(1899-1927)
Дарья Павлова, Москва
"Ему не было еще и двадцати лет, когда он пережил начало революции, затем Гражданскую войну, бои с большевиками, плен у них после падения Крыма... Он испытал гибель почти всей своей семьи, ужасы отступлений, трагедию Новороссийска... После падения Крыма он остался, больной тифом, на запасных путях Джанкойского узла, попал в плен... Узнал глумления, издевательства, побои, голод, переходы снежной степи в рваной одежде, кочевания из ЧеКи в ЧеКу... Там погибли его братья Михаил и Павел" – писал о поэте Иван Бунин...
Пятеро братьев воевали в Белой Армии. 15 летний Коля и Борис убиты в бою. Сестры умерли во время войны. В живых остался Иван.
Дед Ивана по отцу финский моряк Йохан Саволайнен, женился на гречанке, полюбившейся ему в Елисаветграде. Отец – нотариус, человек, вполне восприявший русскую культуру. Писались по фамилии Саволаины – на русский манер.
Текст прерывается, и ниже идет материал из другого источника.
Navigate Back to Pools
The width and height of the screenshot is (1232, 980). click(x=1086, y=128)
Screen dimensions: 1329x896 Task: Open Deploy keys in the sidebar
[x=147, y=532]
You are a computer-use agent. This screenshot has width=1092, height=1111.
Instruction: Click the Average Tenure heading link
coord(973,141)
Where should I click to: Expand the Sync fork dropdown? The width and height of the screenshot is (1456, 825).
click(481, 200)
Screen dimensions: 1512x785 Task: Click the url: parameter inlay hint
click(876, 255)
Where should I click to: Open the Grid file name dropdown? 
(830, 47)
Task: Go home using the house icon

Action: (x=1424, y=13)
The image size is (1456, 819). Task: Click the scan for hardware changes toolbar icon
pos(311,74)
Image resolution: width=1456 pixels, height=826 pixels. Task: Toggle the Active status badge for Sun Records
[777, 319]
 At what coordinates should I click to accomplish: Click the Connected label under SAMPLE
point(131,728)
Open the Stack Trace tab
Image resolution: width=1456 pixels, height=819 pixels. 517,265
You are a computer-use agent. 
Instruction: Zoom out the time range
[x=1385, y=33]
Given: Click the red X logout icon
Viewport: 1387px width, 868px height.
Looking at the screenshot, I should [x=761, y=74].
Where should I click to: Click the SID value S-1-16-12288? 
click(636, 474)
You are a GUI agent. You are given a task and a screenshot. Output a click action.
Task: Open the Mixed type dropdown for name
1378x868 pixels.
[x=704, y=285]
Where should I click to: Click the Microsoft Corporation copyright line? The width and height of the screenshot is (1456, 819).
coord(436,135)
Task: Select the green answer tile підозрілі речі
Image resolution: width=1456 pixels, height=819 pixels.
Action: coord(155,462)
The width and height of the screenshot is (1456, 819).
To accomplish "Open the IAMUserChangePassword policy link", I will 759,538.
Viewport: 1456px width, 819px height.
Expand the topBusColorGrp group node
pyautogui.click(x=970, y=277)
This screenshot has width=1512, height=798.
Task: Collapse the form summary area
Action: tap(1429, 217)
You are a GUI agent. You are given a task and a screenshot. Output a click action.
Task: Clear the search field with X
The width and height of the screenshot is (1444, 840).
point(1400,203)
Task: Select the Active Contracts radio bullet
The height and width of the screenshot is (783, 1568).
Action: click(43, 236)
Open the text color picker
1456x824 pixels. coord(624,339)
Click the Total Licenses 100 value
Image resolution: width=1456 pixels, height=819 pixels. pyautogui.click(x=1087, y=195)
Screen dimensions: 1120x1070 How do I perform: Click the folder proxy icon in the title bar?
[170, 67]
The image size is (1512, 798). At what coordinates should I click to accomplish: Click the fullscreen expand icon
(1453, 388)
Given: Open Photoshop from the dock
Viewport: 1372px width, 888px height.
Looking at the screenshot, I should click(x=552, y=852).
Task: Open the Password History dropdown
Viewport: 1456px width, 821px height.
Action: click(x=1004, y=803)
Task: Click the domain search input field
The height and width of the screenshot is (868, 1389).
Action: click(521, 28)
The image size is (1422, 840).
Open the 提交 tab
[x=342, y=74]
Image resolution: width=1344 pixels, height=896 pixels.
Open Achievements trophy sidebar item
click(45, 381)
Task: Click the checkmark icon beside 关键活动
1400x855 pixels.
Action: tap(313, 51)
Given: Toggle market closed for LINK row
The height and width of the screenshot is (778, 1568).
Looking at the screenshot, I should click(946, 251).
Мать, Анна Михайловна Волик — старинного молдавского рода. От первого брака у нее было пятеро детей, Саволаиных трое. Семья жила в городке Зенькове обычной старосветской жизнью, дети были дружны между собою. Два брата учились в Михайловском артиллерийском училище, сестры в гимназии. Ивану Савину принадлежат верные строки — отступничество предваряло войну и революцию:
Войти тихонько в Божий терем
и, на минуту став нездешним,
позвать светло и просто: Боже!
Но мы ведь, мудрые, не верим
святому чуду. К тайнам вешним
прильнуть, осенние, не можем.
Дурман заученного смеха
И отрицанья бред багровый
Над нами властвовали строго.
В нас никогда не пело эхо
Господних труб. Слепые совы
В нас рано выклевали Бога.
И вот он, час возмездья черный,
За жизнь без подвига, без дрожи,
За верность гиблому безверью
Перед иконой чудотворной,
За то, что долго терем Божий
Стоял с оплеванною дверью.
( Гельсинфорс, 1923)
После мытарств по Петрограду, приехав с отцом в Хельсинки (их выпустили благодаря происхождению), Иван работал на сахарном заводе, и тогда же начал печататься в местной газете «Русские вести» под ред. Г.И. Новицкого. Писал и в газеты «Сегодня» (Рига), «Руль» (Берлин), «Новое время» (Белград), « Возрождение», «Иллюстрированная Россия» ( Париж).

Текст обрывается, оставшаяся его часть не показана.